Eddie kept his silence.

"Well, if you want my full name, I'm Iris Ann West. Which is weird, I know, my last name and your neighbor's name, identical like that. I don't know any of my dad's family at all. They never made any effort to meet us."

She wrapped a loose thread around her fingertip. "Iris Ann West," she said again. "Um. I grew up in Keystone, I moved to Central City a couple of years ago. I work too much at Jitters. But you knew that already. Uh - I have an apartment, and a car. Sometimes. Oh, and most of a journalism degree. And that's it, really. That's everything about me."

She started to tell him about her blog, but at the last minute closed her mouth.
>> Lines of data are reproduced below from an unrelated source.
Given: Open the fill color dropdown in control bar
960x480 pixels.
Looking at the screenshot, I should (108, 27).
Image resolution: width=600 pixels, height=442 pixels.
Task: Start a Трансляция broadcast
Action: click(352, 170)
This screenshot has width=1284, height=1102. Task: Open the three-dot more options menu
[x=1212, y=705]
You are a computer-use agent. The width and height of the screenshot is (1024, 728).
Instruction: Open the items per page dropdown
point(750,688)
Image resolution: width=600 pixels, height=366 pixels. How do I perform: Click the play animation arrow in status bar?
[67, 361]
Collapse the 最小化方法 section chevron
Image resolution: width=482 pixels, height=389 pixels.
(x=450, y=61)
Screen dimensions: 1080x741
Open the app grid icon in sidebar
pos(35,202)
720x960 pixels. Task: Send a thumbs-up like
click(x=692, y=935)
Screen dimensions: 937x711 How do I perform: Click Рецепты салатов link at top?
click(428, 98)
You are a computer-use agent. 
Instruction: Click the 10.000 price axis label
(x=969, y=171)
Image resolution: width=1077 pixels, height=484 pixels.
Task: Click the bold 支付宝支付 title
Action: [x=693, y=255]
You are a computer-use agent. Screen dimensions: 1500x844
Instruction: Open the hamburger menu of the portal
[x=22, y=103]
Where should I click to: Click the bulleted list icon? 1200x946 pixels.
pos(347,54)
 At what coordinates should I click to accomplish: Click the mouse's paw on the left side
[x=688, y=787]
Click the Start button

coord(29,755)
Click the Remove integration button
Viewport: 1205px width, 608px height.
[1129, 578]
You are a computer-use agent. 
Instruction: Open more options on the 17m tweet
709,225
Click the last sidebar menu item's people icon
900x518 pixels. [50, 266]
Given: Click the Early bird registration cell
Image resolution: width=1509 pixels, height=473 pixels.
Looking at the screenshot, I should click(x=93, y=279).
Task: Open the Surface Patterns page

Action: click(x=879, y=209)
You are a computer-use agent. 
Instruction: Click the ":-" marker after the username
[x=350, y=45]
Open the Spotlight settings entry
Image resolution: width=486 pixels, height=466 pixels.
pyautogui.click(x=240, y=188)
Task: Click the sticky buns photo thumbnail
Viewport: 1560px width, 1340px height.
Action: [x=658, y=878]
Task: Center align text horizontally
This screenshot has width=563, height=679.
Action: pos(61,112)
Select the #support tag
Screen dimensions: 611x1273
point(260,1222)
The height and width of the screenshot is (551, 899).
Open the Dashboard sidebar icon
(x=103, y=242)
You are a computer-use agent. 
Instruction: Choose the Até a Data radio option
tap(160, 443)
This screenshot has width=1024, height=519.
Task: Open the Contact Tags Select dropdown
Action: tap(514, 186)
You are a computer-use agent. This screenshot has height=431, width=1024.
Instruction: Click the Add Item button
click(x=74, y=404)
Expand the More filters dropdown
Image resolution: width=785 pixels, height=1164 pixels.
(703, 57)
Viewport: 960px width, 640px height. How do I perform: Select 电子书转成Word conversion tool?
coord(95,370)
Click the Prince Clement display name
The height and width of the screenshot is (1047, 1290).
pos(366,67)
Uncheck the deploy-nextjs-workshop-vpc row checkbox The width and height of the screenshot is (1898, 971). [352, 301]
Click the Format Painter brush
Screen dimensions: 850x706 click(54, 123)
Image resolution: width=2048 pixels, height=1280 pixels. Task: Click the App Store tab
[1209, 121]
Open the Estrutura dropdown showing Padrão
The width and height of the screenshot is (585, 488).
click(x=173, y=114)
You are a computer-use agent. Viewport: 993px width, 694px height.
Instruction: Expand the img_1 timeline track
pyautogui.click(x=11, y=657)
Nobody knew about her blog.

"Sad, huh? That all I have is things, and even those aren't very good."

She studied his face.

"Look, I kind of had to go by what I picked up, and that wasn't exactly comprehensive. So I know you're not talking to your family, but I don't know why. And I know it's not my business, but maybe you should try to work it out. Because, believe me, you're going to want to talk to them when they're gone. You're going to want that so much."

She rested her head in her hand. Her own fatigue dragged at her. Her tongue felt thick in her mouth as she told him, "Being alone - really, really alone - it's no fun. Take it from me."


Just outside Eddie's room, Joe eased back from the door. He rested his shoulder against the wall and let out a very small sigh.